ピラミッドやマヤの神殿などには頂点がありますが、日本の古墳は平たい印象があります。高さよりも大きさの方が権力を表せたのでしょうか。 / 前方後円墳は鍵穴の形で写真・図に出ていますが、正面は方形のほうとみてよいですか。 / 前方後円墳は周濠に取り巻かれていますが、その水には何か意味があるのでしょうか。 / 前方後円墳を作るのにはどれくらいの年月がかかったのでしょうか。また、それは王の死後に造営を始めるのですか、それとも王の死を見越して準備しておくのですか。 / 古墳の築造において、役夫たちの士気を保っていた

確かに、ピラミッドほどの高さは必要とはしていなかったのでしょうね。あの人工的景観自体当時としては異様で、被支配者へ訴えかけるインパクトは相当なものであったと推測されます。また、その形状自体が神仙的世界を体現しており、宗教的に高度な意味づけが行われていました。次回以降に詳しくお話ししますが、当時水は祭祀の基本であり、かつ他界への入り口とも考えられていたので、周濠は古墳とそれ以外の世界とを区切り、神聖化する機能を帯びていたとみるべきでしょう(ちなみに前方後円墳を壺型とみた場合、埋葬施設のある円部分は奥、陸橋である方部分〈産道?〉は手前となります)。

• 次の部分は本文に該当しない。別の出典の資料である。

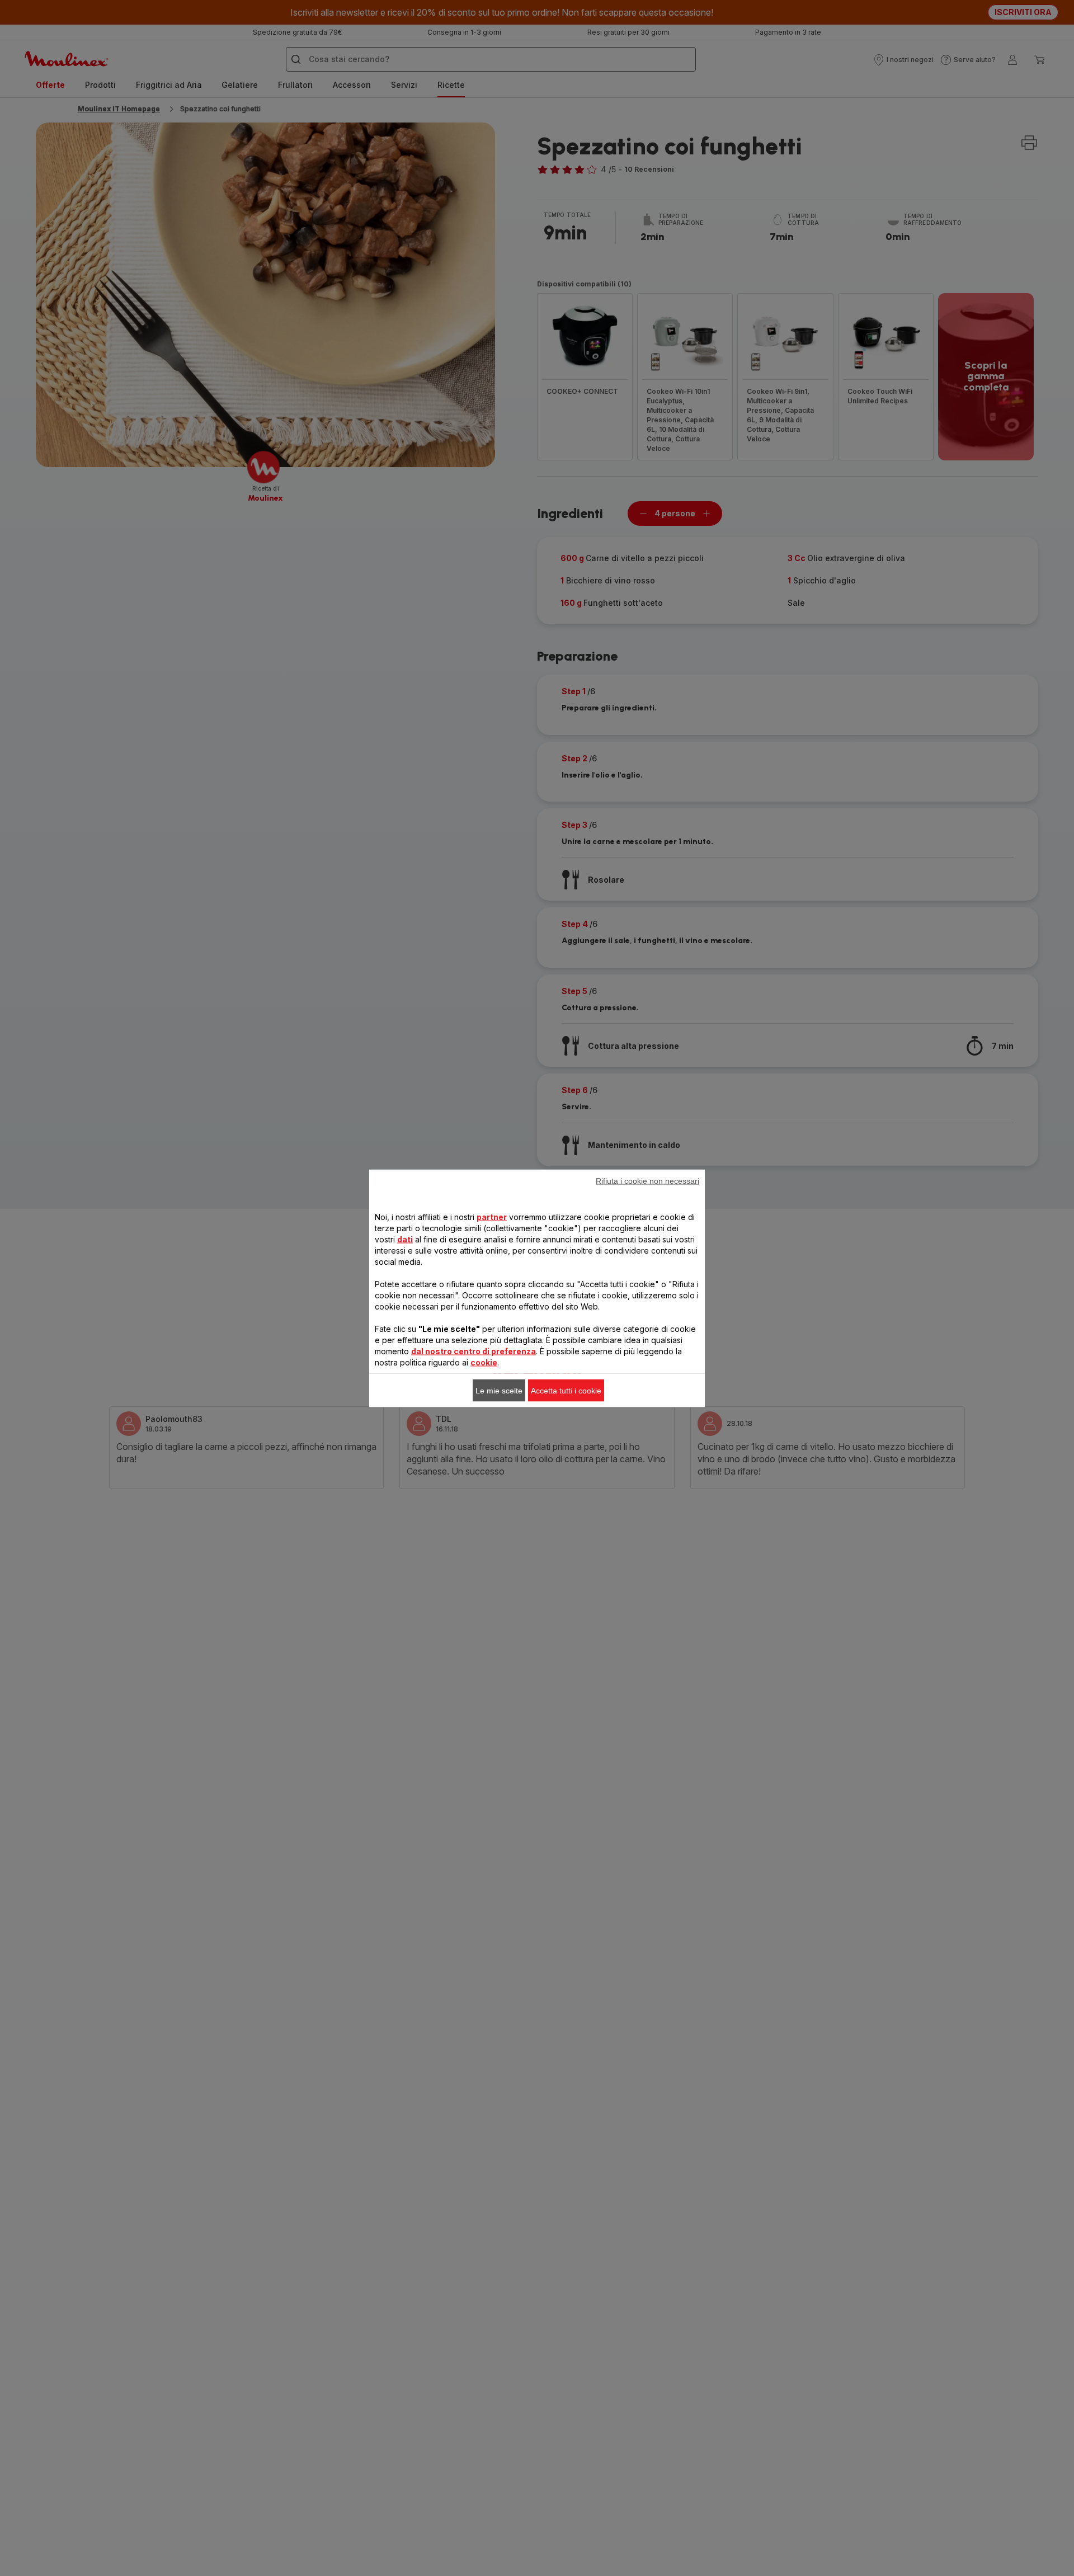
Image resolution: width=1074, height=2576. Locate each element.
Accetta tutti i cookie (566, 1390)
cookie (483, 1362)
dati (405, 1239)
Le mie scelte (498, 1390)
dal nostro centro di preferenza (473, 1350)
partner (492, 1216)
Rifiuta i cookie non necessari (647, 1180)
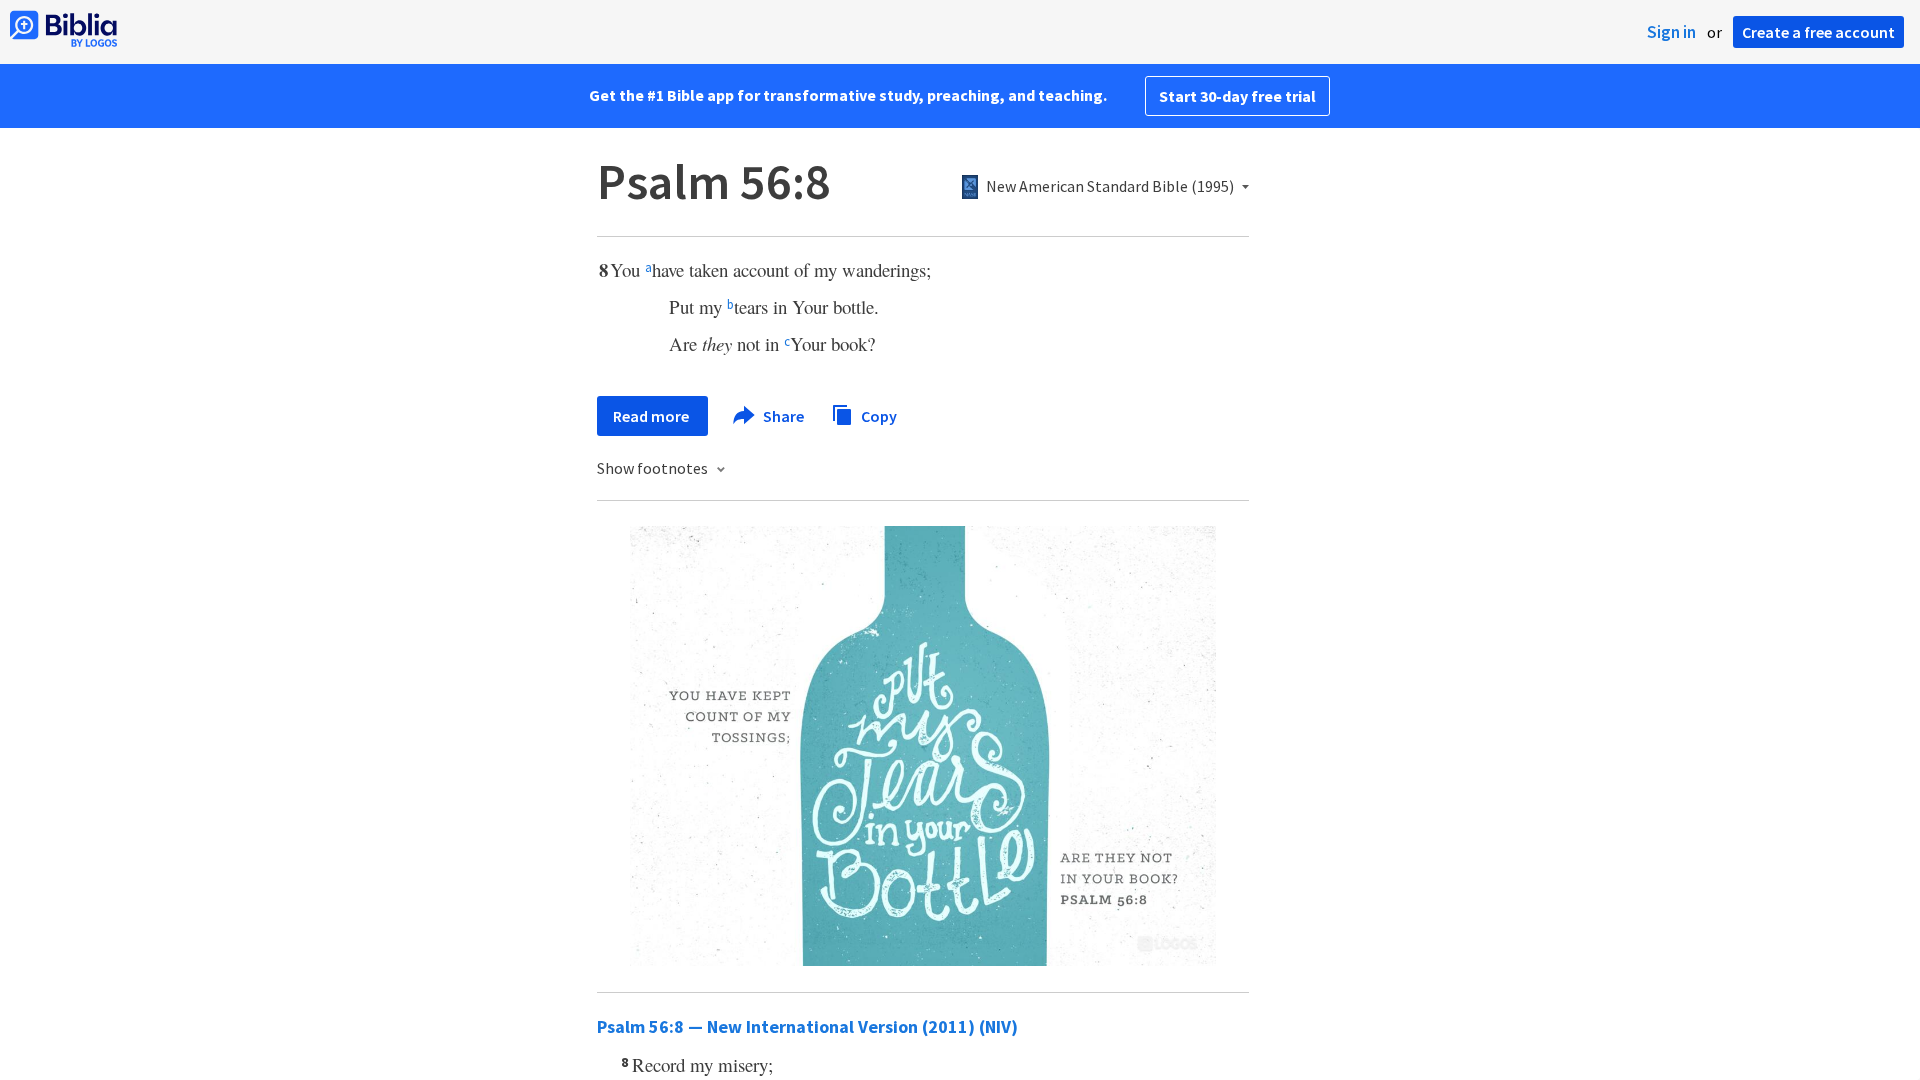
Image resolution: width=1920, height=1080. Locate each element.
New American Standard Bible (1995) (1110, 187)
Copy (877, 415)
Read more (652, 416)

古墳が首長の生前に築造されたものなのか、あるいは死後に造営されたものなのかについては、未だ議論が続けられている最中です。最近の考古学的調査では、埋葬施設が作られそれに関する儀礼が行われたとき、墳丘は未だ完成していなかったとする事例も報告されていますが(京都府西山塚古墳)、すべてに敷衍できるかどうかは分かりません。しかし、墳丘表面の様々な装飾が埋葬終了後に行われることは確かで、長期にわたる古墳築造の各段階において、対応する祭儀が繰り返し行われるというのが、恐らく現実に近いでしょう。古墳の築造にかかる時期は規模によって異なるでしょうが、仮に多数の労働力が必要な作業を農閑期に限定した場合、数年に及ぶ歳月を費やしたと考えられます。構築過程の基本は、a)築造の諸準備(築造計画の立案・設計、選地、石材の選定、労働力の確保)→b)石室の基礎地形整備(石敷)→c)壁体基底構造の構築→d)壁体の構築→e)天井石の架構→f)墳丘および外部施設の整備、となります。これに並行して、タイミングよく石材の切り出し・運搬なども行われるのでしょうが、そうした副次的な作業においても専門技術者の指導と一般労働者の習熟、実践など様々な局面がみえてきます。今の私たちが想像するよりも、かなり困難な事業だったといるでしょう。詳しくは、右島和夫他著『古墳構築の復元的研究』(雄山閣、2003年)を参照してください。幾つかの具体的ケースに沿って、築造の工程が復元されています。しかし、その最中役夫たちのモチベーションを維持したものは何であったか、というのは難問ですね。恐らく当時の首長は民と神霊を媒介する存在であったはずで、場合によっては古墳の主自身が神そのものであった可能性もある。それらへの祭祀がきちんとなされなければ、自分たちの生活に何が起きるか分からない。寒冷多雨であった古墳時代のこと、自らの生命を維持するためにも、庶民は古墳築造に協力せざるをえなかったのでしょう。